Aryl Piperazinyl Ureas as Inhibitors of Fatty Acid Amide Hydrolase (FAAH) in Rat, Dog, and Primate

John M Keith; Rich Apodaca; Mark Tichenor; Wei Xiao; William Jones; Joan Pierce; Mark Seierstad; James Palmer; Michael Webb; Mark Karbarz; Brian Scott; Sandy Wilson; Lin Luo; Michelle Wennerholm; Leon Chang; Sean Brown; Michele Rizzolio; Raymond Rynberg; Sandra Chaplan; J Guy Breitenbucher

doi:10.1021/ml300186g

Aryl Piperazinyl Ureas as Inhibitors of Fatty Acid Amide Hydrolase (FAAH) in Rat, Dog, and Primate

ACS Med Chem Lett. 2012 Aug 22;3(10):823-7. doi: 10.1021/ml300186g. eCollection 2012 Oct 11.

Authors

John M Keith¹, Rich Apodaca¹, Mark Tichenor¹, Wei Xiao¹, William Jones¹, Joan Pierce¹, Mark Seierstad¹, James Palmer¹, Michael Webb¹, Mark Karbarz¹, Brian Scott¹, Sandy Wilson¹, Lin Luo¹, Michelle Wennerholm¹, Leon Chang¹, Sean Brown¹, Michele Rizzolio¹, Raymond Rynberg¹, Sandra Chaplan¹, J Guy Breitenbucher¹

Affiliation

¹ Janssen Pharmaceutical Research and Development, LLC , 3210 Merryfield Row, San Diego, California 92121, United States.

Abstract

A series of aryl piperazinyl ureas that act as covalent inhibitors of fatty acid amide hydrolase (FAAH) is described. A potent and selective (does not inhibit FAAH-2) member of this class, JNJ-40355003, was found to elevate the plasma levels of three fatty acid amides: anandamide, oleoyl ethanolamide, and palmitoyl ethanolamide, in the rat, dog, and cynomolgous monkey.
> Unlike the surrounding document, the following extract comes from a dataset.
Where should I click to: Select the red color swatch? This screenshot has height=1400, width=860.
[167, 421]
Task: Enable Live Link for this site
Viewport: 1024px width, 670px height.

The elevation of the levels of these lipids in the plasma of monkeys suggests that FAAH-2 may not play a significant role in regulating plasma levels of fatty acid ethanolamides in primates.

Keywords: FAAH; FAAH-2; anandamide; enzyme; ethanolamides; urea.